お盆も終わり、八月も中盤に入り、じりじりと焦げ付くような暑さもやわらいできた今日この頃。とうとう、ミャオちゃんの書いた小説が発売されることになった。三月に書籍化の話を聞いてから、五ヵ月も経っている。
 すぐに発売されると思っていた私は、出版されるまでにこんなに時間がかかるのにびっくりした。ミャオちゃんいわく、内容を改稿したり、文章を校正したりするのに数ヶ月かかるのだそうだ。書き終えてからそんなに直すことにも、びっくりだ。
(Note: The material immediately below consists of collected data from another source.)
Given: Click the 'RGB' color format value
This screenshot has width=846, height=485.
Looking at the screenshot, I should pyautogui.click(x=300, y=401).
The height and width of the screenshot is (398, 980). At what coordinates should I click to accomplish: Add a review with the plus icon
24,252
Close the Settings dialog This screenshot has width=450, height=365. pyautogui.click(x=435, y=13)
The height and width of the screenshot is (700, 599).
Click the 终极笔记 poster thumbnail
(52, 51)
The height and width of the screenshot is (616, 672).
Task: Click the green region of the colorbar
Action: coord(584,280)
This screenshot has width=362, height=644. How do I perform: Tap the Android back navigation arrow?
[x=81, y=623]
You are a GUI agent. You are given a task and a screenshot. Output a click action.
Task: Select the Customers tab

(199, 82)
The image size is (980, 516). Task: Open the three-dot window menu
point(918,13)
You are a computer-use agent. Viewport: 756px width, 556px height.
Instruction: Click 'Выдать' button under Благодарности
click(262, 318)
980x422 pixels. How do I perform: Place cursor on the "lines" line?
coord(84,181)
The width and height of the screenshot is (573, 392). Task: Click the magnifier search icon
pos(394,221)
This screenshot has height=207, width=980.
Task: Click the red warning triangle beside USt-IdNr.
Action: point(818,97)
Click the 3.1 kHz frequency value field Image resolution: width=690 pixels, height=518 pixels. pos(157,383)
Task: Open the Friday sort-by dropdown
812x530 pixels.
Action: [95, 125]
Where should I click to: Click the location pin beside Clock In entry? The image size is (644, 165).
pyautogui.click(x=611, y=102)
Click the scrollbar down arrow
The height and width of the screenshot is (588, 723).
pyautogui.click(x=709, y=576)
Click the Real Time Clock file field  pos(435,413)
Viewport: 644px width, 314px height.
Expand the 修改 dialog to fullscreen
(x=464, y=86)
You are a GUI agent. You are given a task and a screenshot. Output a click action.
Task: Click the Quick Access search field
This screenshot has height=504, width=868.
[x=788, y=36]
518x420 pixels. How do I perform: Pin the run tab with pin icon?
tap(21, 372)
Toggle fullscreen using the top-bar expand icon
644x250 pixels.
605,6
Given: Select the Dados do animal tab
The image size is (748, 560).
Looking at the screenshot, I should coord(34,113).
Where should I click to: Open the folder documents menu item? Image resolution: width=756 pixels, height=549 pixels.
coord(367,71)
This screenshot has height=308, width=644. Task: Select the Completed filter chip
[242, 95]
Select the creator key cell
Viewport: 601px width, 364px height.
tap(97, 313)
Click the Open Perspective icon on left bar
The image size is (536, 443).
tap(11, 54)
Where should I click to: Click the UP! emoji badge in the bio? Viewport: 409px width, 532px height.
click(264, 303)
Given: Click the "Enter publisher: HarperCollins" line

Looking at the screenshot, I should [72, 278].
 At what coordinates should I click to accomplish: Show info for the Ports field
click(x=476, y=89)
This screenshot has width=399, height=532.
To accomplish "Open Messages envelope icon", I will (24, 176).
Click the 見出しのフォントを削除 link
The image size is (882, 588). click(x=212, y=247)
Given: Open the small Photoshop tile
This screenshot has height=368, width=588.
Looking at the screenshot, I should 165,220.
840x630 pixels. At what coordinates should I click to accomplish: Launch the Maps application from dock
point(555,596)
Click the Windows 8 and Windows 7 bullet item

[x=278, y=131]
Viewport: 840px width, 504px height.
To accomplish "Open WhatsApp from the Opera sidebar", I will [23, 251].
 私とミャオちゃんは、発売日の今日、近くの本屋さんまで連れたって来ていた。
 しかしミャオちゃんの足は、本屋さんの入り口でぴたりと止まってしまった。

「ミャオちゃん、どうしたの?」

 さっきまでは高揚した表情で、早足で歩いていたのに。今は、唇をぎゅっと引き結んで、こわばった顔をしている。

「……急に、きんちょうした」

 いよいよこれから、本屋さんに自分の本が並んでいるのを見る、というところで、急に実感がわいてきたのだろう。私も大事な場面では緊張してしまうタイプなので、ミャオちゃんの気持ちはよくわかる。

「大丈夫、本屋さんに並んでいるのを見るだけだよ。今までミャオちゃんががんばってきたんだから、今日はうれしいだけのごほうびの日だと思おう?」
「……うん」

 ミャオちゃんが深呼吸しながらうなずいたので、私たちは書店の中に足を踏み入れた。
 新刊台や文房具コーナーを抜けて、携帯小説が並んでいる棚に向かう。

「えーっと」

 ミャオちゃんの小説のタイトルとペンネームを頭の中で唱えながら探していると、隣でミャオちゃんが息をのむ音がした。